According to general principle, tax losses of a Finnish entity may be carried forward and off set against income in the same source for the next ten fiscal years. However, the right to carry forward a tax loss is forfeited if:
1. more than 50 per cent of the shares in the loss-making company have changed ownership during the year in which a loss is recorded or thereafter
2. a corresponding majority share transfer has taken place in a company owning at least 20 per cent of the shares in the loss-making company
The purpose of these provisions is to prevent trading with tax losses. Tax authorities may grant exceptions to the general rule, such as special grounds and when it is necessary for the continuation of the company's business activities. Recently the approach of the authorities and administrative courts in determining whether special grounds / exceptions should be granted has become stricter and more difficult to predict. Based on existing guidelines and on the tax and legal praxis, exceptions may be granted for example in the following cases:
- change of generation
- sale of a special purpose vehicle ("shelf company")

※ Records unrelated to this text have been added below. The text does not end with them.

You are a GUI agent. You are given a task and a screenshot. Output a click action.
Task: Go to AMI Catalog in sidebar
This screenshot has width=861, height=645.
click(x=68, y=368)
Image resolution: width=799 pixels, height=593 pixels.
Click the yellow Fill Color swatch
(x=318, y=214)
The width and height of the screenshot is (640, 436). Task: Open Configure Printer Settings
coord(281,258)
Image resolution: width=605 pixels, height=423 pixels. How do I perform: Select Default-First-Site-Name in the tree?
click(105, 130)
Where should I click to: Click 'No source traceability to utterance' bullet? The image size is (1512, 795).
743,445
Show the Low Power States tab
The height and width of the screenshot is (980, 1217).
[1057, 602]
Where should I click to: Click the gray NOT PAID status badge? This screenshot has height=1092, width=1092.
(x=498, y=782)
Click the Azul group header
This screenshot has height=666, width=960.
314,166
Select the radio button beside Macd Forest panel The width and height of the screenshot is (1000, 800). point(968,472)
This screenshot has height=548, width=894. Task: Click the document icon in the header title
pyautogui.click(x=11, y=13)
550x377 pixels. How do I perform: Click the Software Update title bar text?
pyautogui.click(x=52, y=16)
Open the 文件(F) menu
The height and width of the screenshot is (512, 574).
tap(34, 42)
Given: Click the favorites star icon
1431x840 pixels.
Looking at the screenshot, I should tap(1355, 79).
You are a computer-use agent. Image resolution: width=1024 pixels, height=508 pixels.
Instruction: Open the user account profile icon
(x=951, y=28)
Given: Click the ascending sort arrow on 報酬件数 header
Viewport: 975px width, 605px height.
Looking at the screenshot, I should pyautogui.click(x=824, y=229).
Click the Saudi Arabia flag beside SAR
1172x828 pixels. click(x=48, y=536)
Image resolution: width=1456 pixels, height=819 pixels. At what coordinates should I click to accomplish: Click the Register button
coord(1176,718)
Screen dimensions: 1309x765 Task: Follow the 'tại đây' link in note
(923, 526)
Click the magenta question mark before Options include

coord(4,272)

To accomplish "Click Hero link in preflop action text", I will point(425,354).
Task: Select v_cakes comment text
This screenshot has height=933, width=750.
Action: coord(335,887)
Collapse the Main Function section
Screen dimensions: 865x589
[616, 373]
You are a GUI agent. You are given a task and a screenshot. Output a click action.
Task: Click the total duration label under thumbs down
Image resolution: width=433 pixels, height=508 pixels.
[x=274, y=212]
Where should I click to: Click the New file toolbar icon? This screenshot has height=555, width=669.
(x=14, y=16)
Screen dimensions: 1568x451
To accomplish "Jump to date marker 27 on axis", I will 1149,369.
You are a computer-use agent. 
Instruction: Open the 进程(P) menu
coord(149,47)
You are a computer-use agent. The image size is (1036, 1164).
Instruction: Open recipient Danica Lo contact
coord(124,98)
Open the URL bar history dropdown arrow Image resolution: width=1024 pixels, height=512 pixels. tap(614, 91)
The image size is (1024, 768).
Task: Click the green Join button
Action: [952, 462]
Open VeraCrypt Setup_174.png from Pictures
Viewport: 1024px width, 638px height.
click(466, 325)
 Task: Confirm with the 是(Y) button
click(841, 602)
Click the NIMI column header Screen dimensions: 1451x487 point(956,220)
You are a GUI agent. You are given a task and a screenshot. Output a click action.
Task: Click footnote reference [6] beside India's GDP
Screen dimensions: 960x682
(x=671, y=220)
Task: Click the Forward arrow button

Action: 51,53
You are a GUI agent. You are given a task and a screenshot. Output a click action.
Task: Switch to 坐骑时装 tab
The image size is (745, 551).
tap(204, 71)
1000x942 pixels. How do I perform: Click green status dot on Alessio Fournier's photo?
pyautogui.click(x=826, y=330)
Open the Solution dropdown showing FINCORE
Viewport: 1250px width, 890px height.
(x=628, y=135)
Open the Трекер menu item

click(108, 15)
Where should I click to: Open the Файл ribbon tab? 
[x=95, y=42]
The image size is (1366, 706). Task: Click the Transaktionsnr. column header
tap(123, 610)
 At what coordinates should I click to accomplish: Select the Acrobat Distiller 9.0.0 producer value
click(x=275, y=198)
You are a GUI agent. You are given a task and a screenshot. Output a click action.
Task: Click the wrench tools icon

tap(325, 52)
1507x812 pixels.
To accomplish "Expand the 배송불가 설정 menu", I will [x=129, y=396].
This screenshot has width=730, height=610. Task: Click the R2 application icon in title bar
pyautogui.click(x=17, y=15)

- intra-group restructuring
- insolvency related reorganisation
- restructuring with regional or national positive effects for employment
- sale of shares in a publicly listed company
- business expansion through acquisitions
- restructuring related to listing on a stock exchange
In the case mentioned above, the local administrative court stated that none of the said grounds had been fulfilled in the initial indirect change of ownership, pursuant to which the tax losses were deemed to be forfeited. The taxpayer argued that the restructuring was carried out for genuine business purposes, that the market position of the company improved following the ownership change and that the restructuring allowed for the development and expansion of the company's business activities. Furthermore, the amount of losses was not insignificant for the company and the carry forward of losses necessary for the continuation of the company's activities. In addition, there was no indication that the tax losses were regarded as part of the acquisition target. The Supreme Administrative Court considered the grounds presented as being sufficient for retaining the tax losses.
The Court's decision can be interpreted as alleviating the existing practice for the taxpayers' benefit. The Supreme Administrative Court treated both transactions as a whole and interpreted the established exception grounds more liberally than in previous cases. Corporate transactions with genuine business purposes typically include aspects that the Supreme Administrative Court consider relevant in its discretion concerning retention of the tax losses despite changes of ownership.